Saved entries
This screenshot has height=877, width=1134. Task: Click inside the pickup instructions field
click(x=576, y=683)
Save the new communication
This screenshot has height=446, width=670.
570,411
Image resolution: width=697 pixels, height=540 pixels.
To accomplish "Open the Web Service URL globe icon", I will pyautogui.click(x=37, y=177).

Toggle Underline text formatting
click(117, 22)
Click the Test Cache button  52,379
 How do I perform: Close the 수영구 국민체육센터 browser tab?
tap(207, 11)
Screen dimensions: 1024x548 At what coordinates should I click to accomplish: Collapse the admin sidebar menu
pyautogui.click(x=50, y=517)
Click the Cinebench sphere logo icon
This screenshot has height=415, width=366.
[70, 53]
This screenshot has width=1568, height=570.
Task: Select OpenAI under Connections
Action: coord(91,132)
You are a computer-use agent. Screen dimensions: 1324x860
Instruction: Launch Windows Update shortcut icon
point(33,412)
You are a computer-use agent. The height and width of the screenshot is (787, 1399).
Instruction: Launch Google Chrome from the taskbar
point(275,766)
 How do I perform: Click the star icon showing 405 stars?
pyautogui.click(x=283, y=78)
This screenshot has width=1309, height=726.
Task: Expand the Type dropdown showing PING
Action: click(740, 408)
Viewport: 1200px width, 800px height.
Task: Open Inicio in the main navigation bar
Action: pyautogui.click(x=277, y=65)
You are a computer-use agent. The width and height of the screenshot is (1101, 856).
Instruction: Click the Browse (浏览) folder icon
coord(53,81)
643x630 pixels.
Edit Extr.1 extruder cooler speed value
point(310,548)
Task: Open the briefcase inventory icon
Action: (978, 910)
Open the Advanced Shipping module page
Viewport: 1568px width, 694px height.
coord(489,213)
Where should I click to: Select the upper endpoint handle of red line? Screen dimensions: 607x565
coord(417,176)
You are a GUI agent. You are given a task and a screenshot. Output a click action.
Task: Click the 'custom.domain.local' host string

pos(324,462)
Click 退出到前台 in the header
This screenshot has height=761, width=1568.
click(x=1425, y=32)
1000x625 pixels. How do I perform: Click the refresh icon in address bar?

#### [WORK TO COMPLETE]
Every line that contains the string "pixels" should be copied from the entries.

#### [TASK SOLUTION]
Image resolution: width=697 pixels, height=540 pixels.
643x630 pixels.
1000x625 pixels. How do I perform: Click the refresh icon in address bar?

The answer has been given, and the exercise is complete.